In this morning’s Gospel, though, Jesus is alone, in front of Pilate. His followers have fled, terrified, to save their own lives. Ultimately, Jesus forgives them, and us. But his story forces us to ask difficult questions. Who is our king? What truths do we speak and serve? Can those around us recognize our loyalties in our behavior? And if the prevailing powers try to silence those who speak the truths we cherish, what will we do? Will we run the other way, or will we march, regardless of the consequences, to join them?
Saturday, November 21, 2009
Another Week, Another Blog Post
Remember when I used to post once a day, or sometimes even more than that? Yeah, so do I. I remember those days fondly, but don't know if I'll be getting back to them anytime soon. I'm just too busy in through here.

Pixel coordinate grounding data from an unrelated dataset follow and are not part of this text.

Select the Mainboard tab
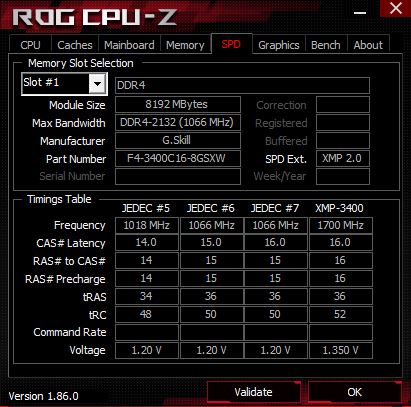411x407 pixels. (129, 45)
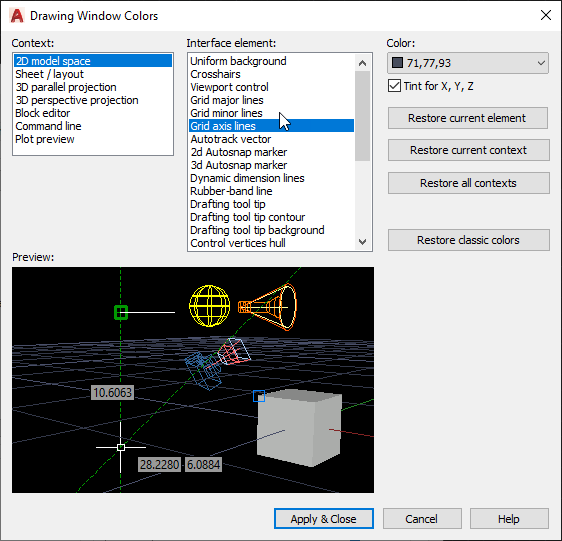Pick Autotrack vector interface element
This screenshot has width=562, height=541.
coord(230,139)
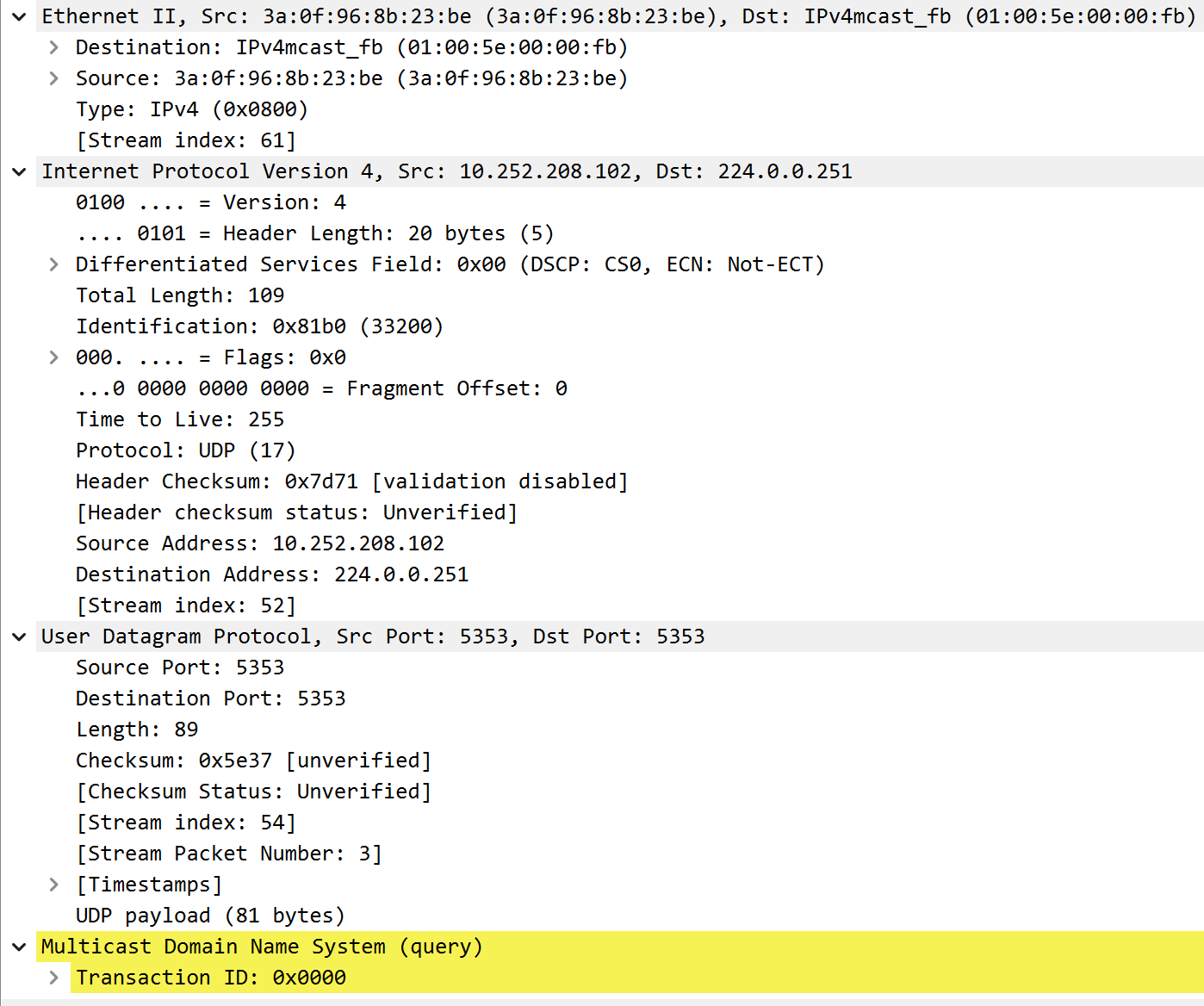Expand the Destination IPv4mcast_fb field
Screen dimensions: 1204x1006
(x=53, y=47)
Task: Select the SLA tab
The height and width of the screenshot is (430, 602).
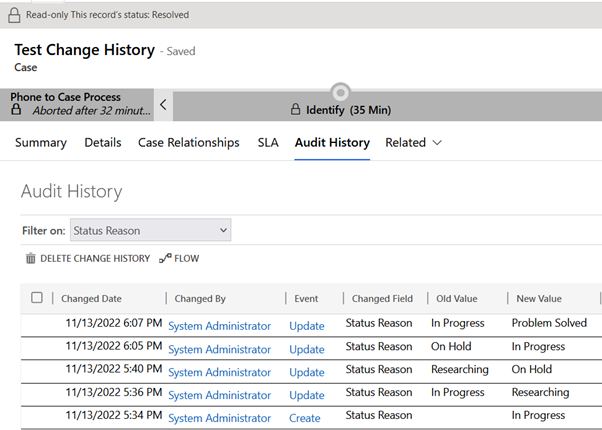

Various updates and bits o' news:
* I'm still fiddling and writing every day. I've now invested in a fancy Kun shoulder rest rather than my previous foam pad; the Kun's improved both my posture and my tone, although the second still has a long way to go. The sound's no longer muffled by the foam against the bottom of the instrument, though, so I'm getting more resonance. I also bought an inexpensive backpack case for the fiddle so traveling will be easier. I'm already wishing I'd spent a bit more, since this case has already developed zipper problems, but they won't endanger the instrument -- they're on the outside pouch -- so I'll use this one as long as I can.
* Harley's still letting me brush his teeth, but a few mornings ago he smelled alarmingly of urine, so on Monday we're taking him to the vet for his followup bloodwork and urinalysis. I haven't noticed the odor since then, so I hope it was just temporary.
* The book contracts came this week, and it turns out that I'll get half the advance on signing. I thought I wouldn't see any money until I delivered the manuscript, so this is good news. With that money, plus what we saved from my summer teaching gig, we're going to attempt to: 1) go to Honolulu for Spring Break, 2) get the ductwork redone in our house so we actually get some benefits from our furnace and AC, and 3) go on an Alaska cruise in May. This is both ambitious and decadent, but we're going to do our best anyway. It's been a tough year, and we're both acutely aware of having to have fun while we can.
* Monday would have been Gary's father's birthday; I'm going to try to call his mom that day. Today I got a sweet, wistful card from Fran, who often dreams about Dad and was writing to thank us for everything we did for her while she was here. I called -- I've been meaning to write her and hadn't, so I felt guilty -- and it turns out she's doing well: she has friends, is spending Thanksgiivng with family, and generally sounds more chipper than I've heard her for ages.
* Speaking of my father, the other day I got a call from the RN at his assisted-living facility. "I remember you told me after your Dad died that you'd found a place that would take partly used medications. Can you remind me where that was? I have a lot of stuff I want to donate." So I told her. I also told her that the phone call made me feel really good; Dad would thoroughly approve of medications going to the homeless-outreach clinic rather than being wasted, and her phone call made me feel as if something positive came from his death.
* Speaking of medicine, I learned this week that the Literature & Medicine program at our local VA is a go. I'm facilitating it, so I'm very happy and excited.
More news in . . . oh, in a week or so, if I run true to form. And there will be a homily tomorrow!